Lines from the entries below that hold "agent" form the answer; copy all of them.
[Opening EXERCISE MATERIALS section]
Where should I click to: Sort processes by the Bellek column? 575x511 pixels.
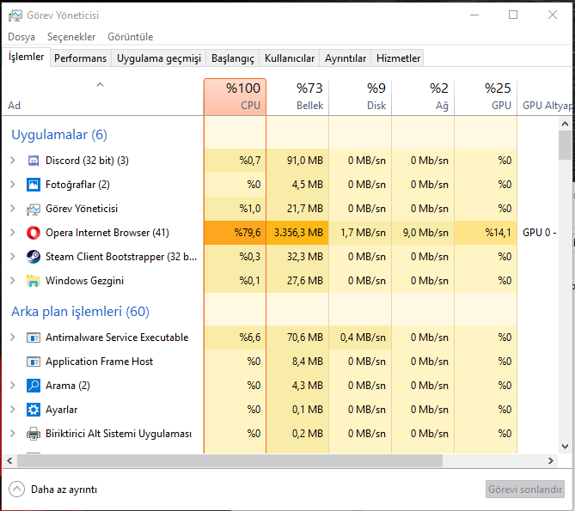(x=297, y=97)
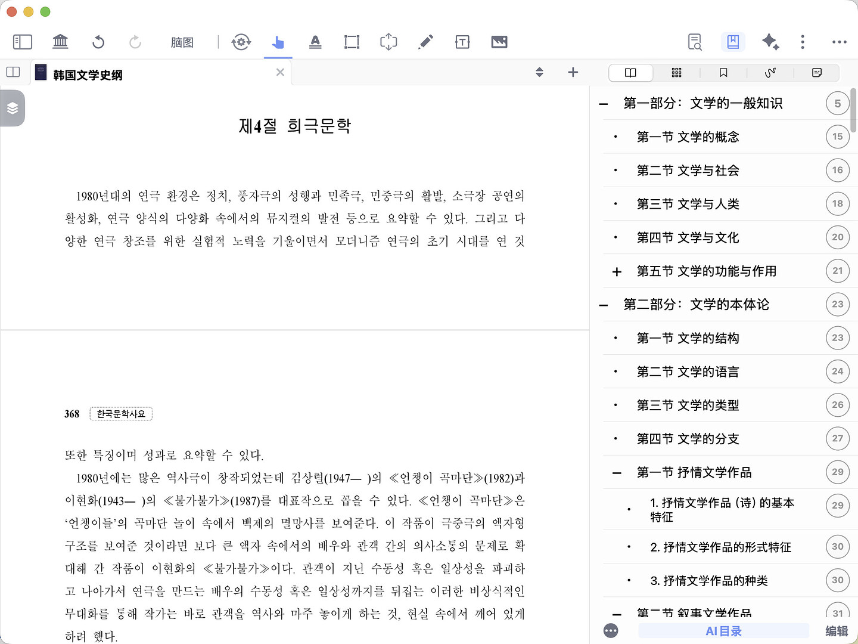Select the rectangle selection tool
Screen dimensions: 858x644
tap(352, 42)
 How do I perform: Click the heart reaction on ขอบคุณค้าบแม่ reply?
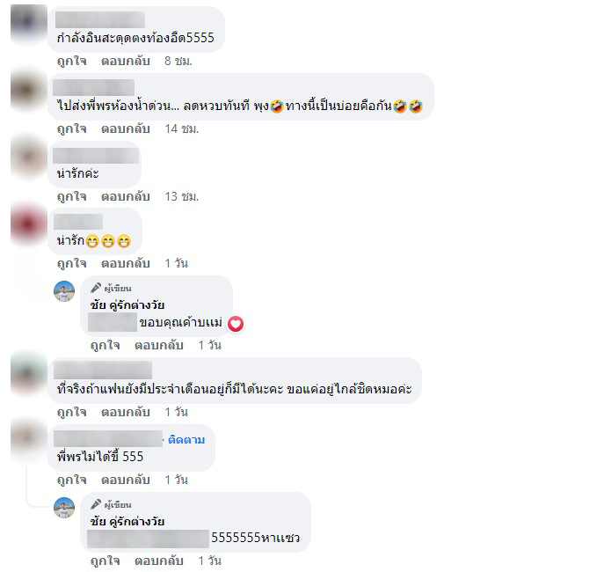[236, 324]
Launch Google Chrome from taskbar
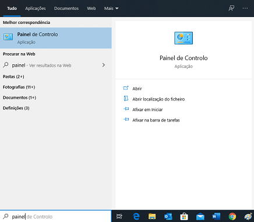The width and height of the screenshot is (254, 222). click(232, 216)
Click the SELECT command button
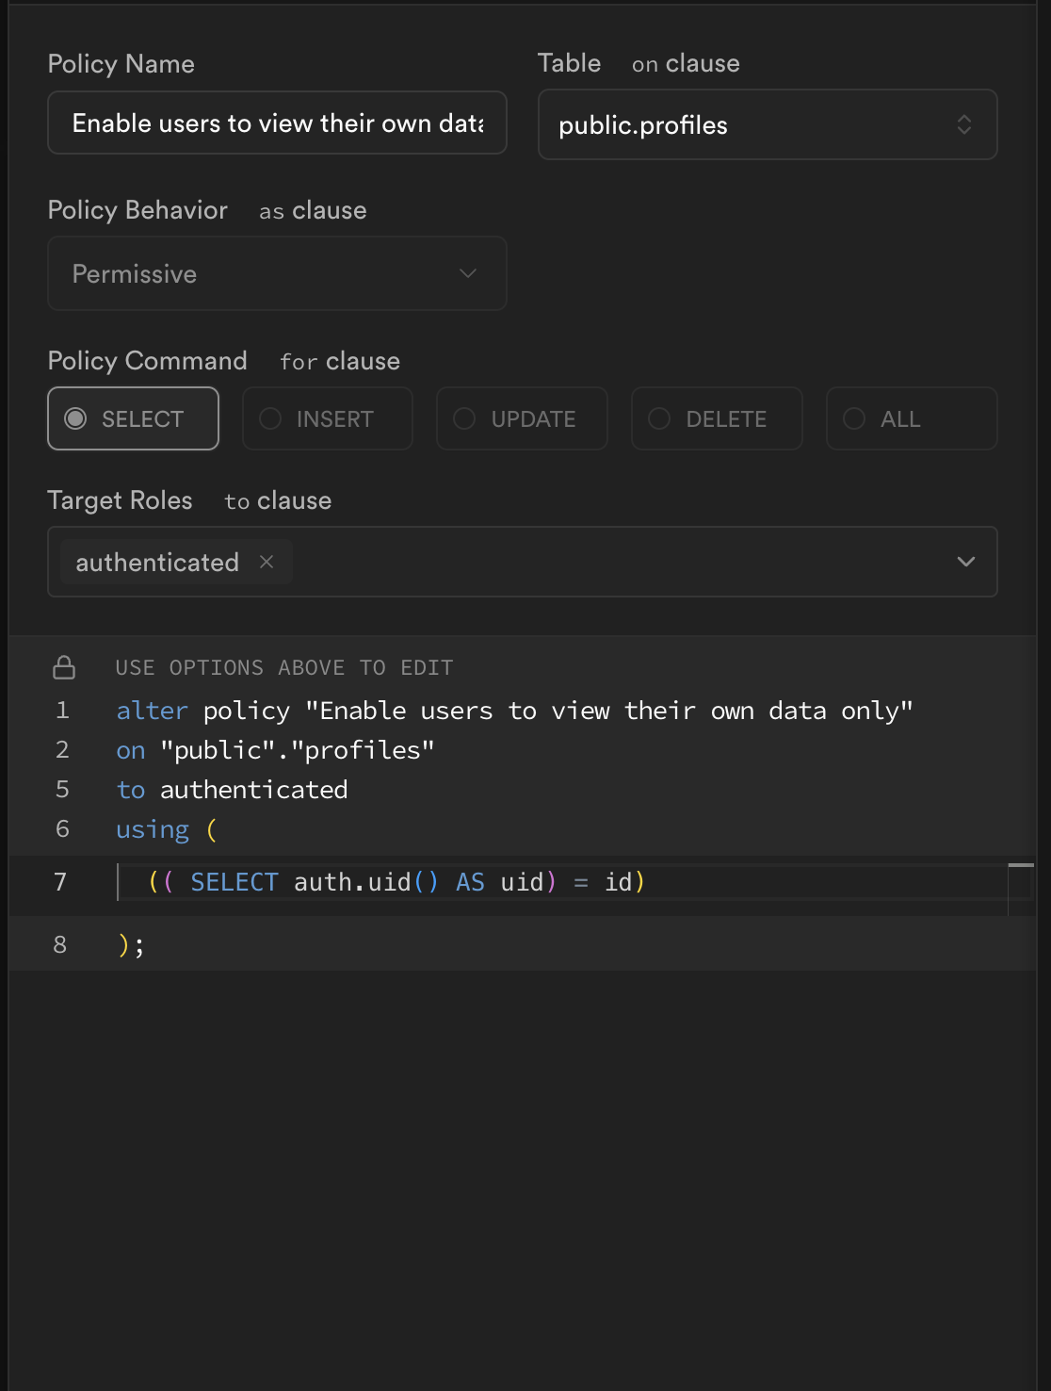 point(133,418)
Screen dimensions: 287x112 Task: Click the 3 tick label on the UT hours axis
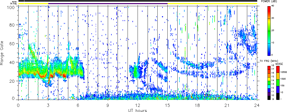click(48, 105)
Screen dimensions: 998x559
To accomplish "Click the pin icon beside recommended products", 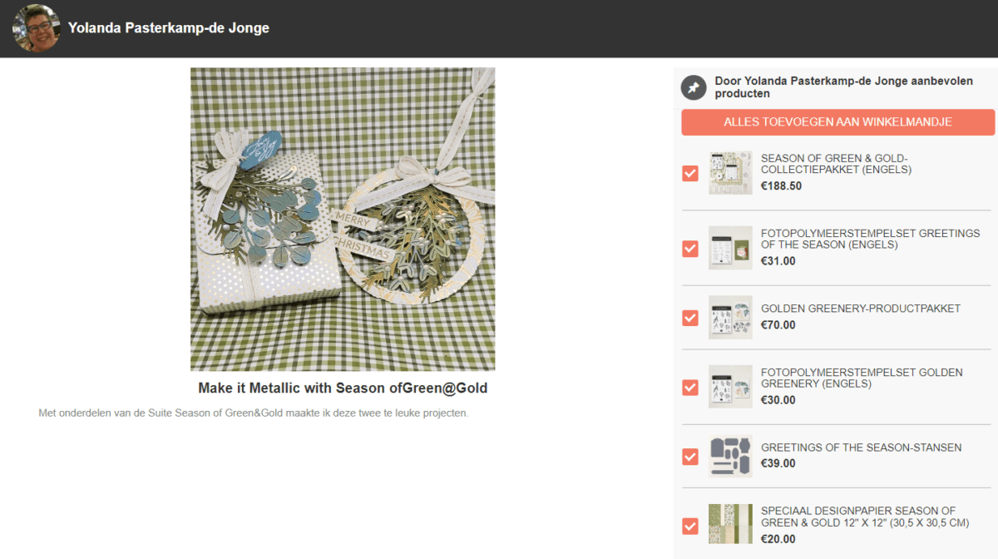I will point(693,87).
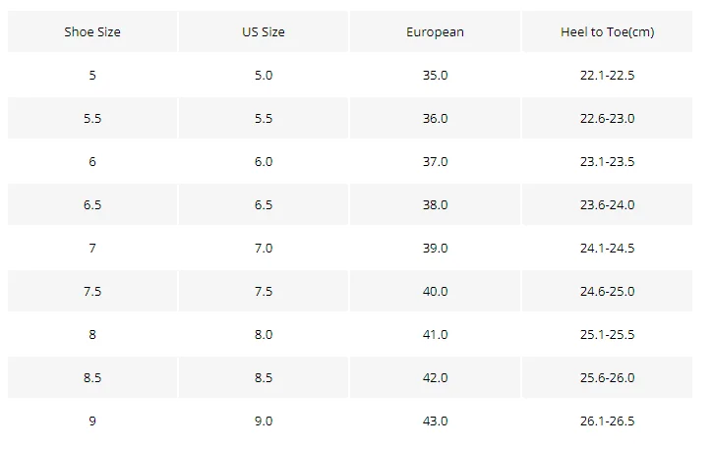The width and height of the screenshot is (713, 449).
Task: Click the 22.1-22.5 heel to toe cell
Action: [x=607, y=76]
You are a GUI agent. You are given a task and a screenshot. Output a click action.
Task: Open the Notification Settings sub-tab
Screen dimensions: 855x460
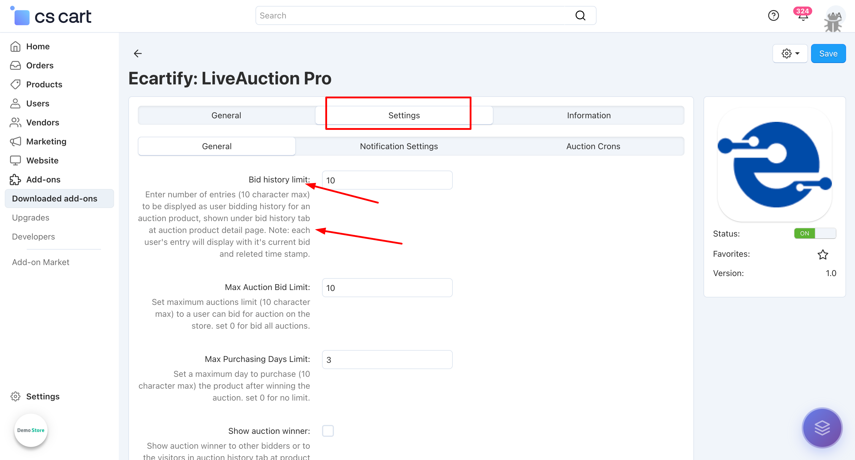pos(399,146)
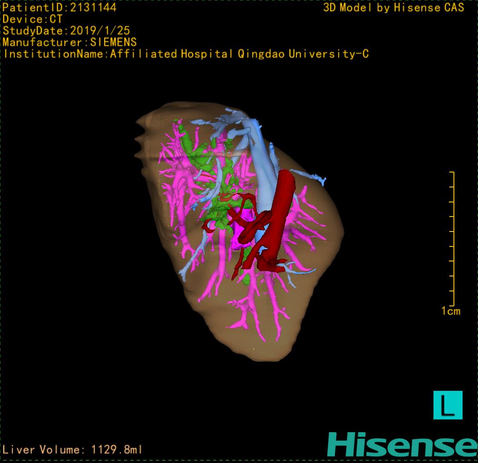Click the StudyDate:2019/1/25 text
The width and height of the screenshot is (478, 463).
tap(66, 31)
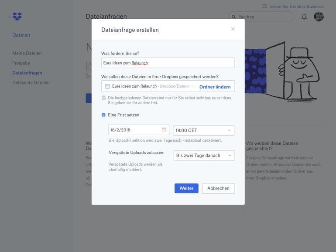Go to Meine Dateien in sidebar
336x252 pixels.
[x=27, y=53]
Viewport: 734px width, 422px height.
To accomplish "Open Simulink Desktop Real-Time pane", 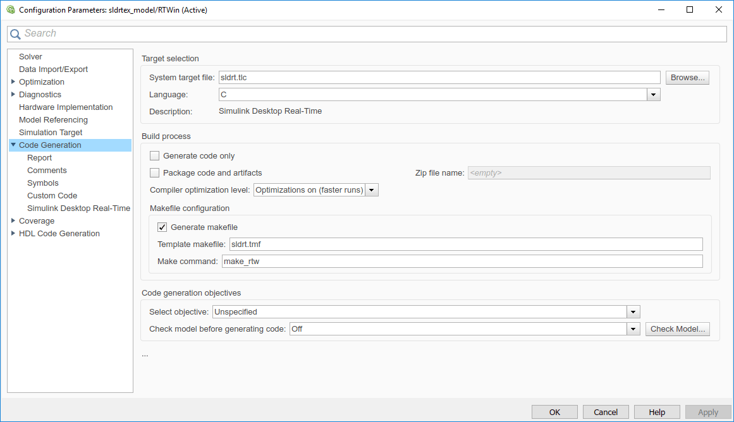I will [78, 208].
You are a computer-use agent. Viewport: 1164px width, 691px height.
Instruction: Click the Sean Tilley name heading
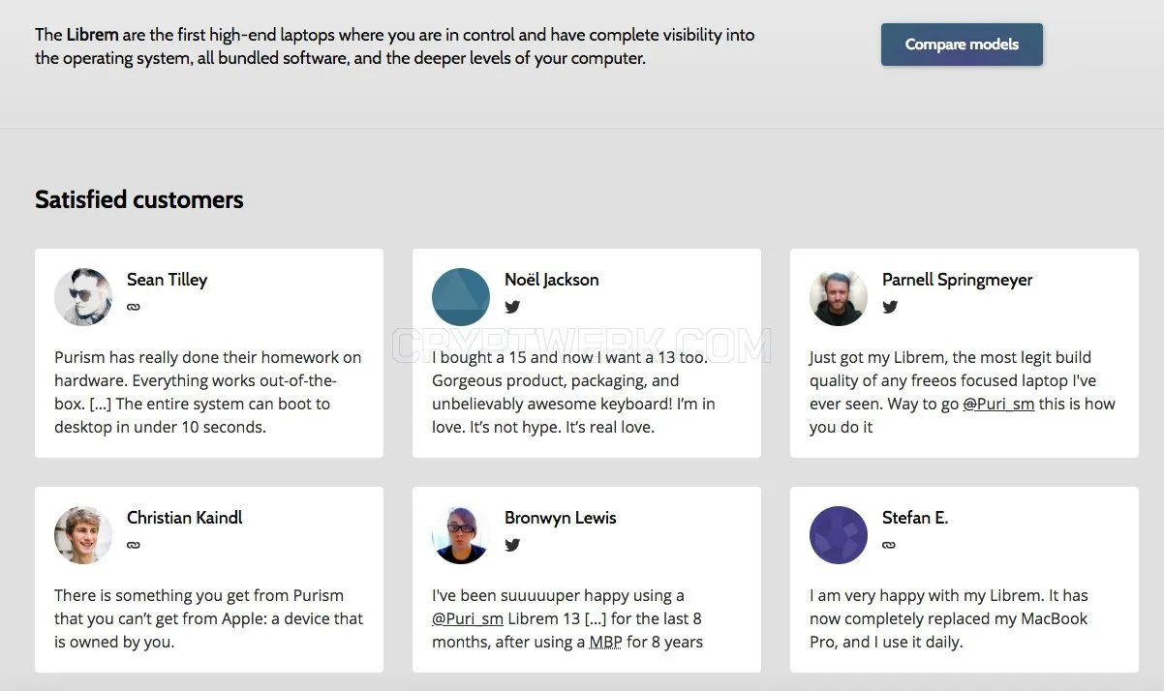[167, 280]
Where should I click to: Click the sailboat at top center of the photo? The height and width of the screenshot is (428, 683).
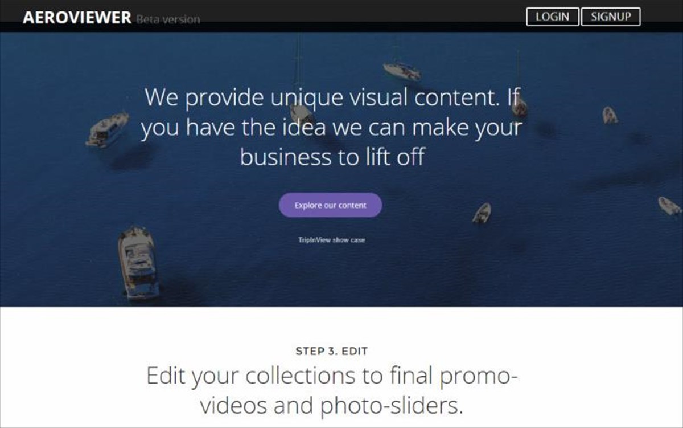(402, 71)
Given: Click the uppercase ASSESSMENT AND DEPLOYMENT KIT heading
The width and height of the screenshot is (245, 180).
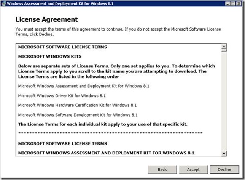Looking at the screenshot, I should pyautogui.click(x=106, y=153).
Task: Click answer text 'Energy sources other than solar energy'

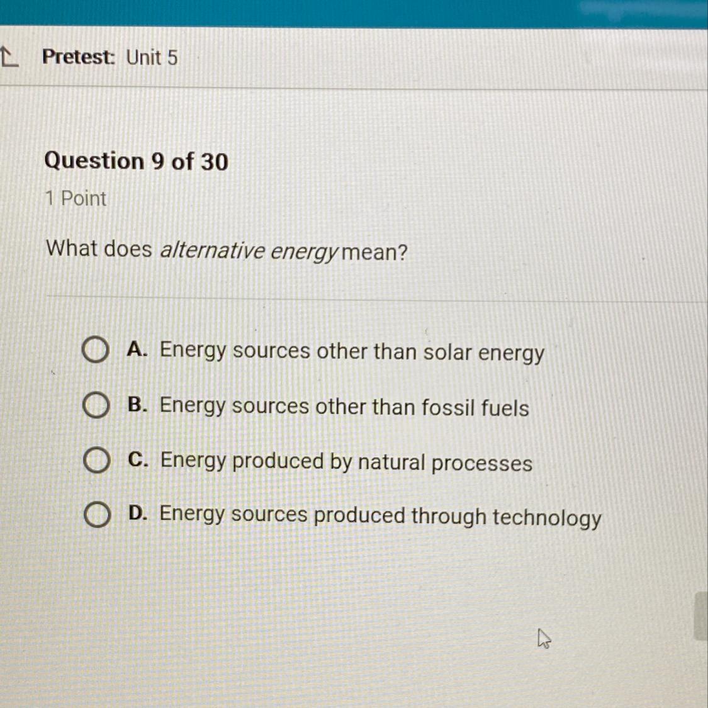Action: [x=352, y=351]
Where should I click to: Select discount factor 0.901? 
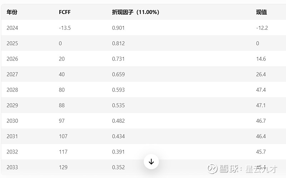pyautogui.click(x=118, y=28)
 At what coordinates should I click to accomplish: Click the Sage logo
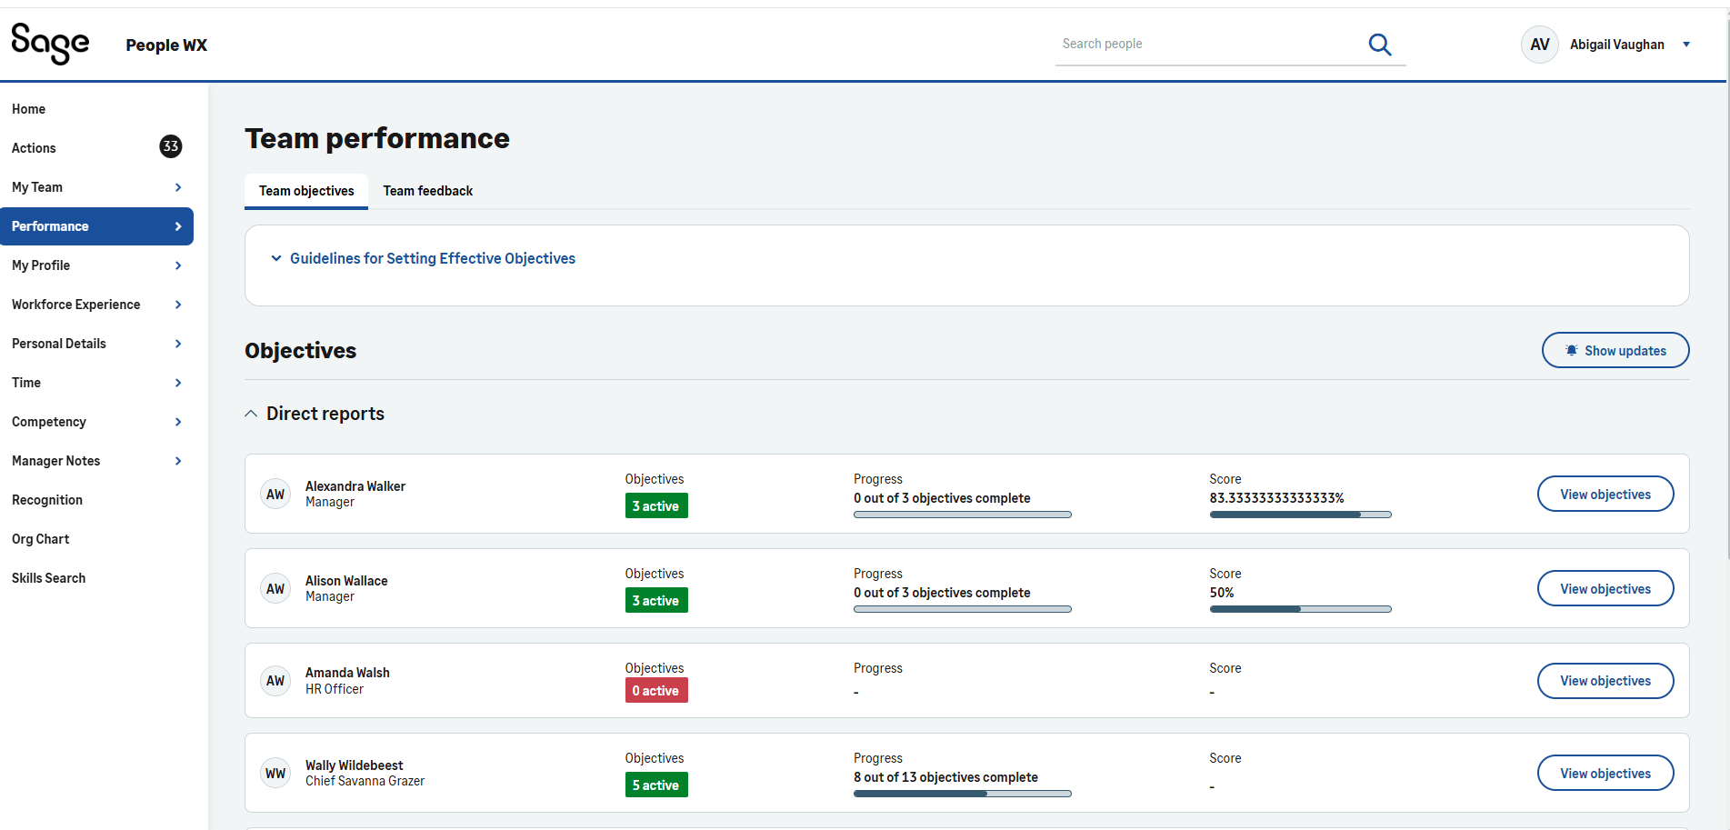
[Closing EXERCISE MATERIALS section]
TASK SOLUTION:
You are a GUI agent. You are given a task and a screenshot. Output a click action.
You are a computer-use agent. Viewport: 1164px width, 691px height.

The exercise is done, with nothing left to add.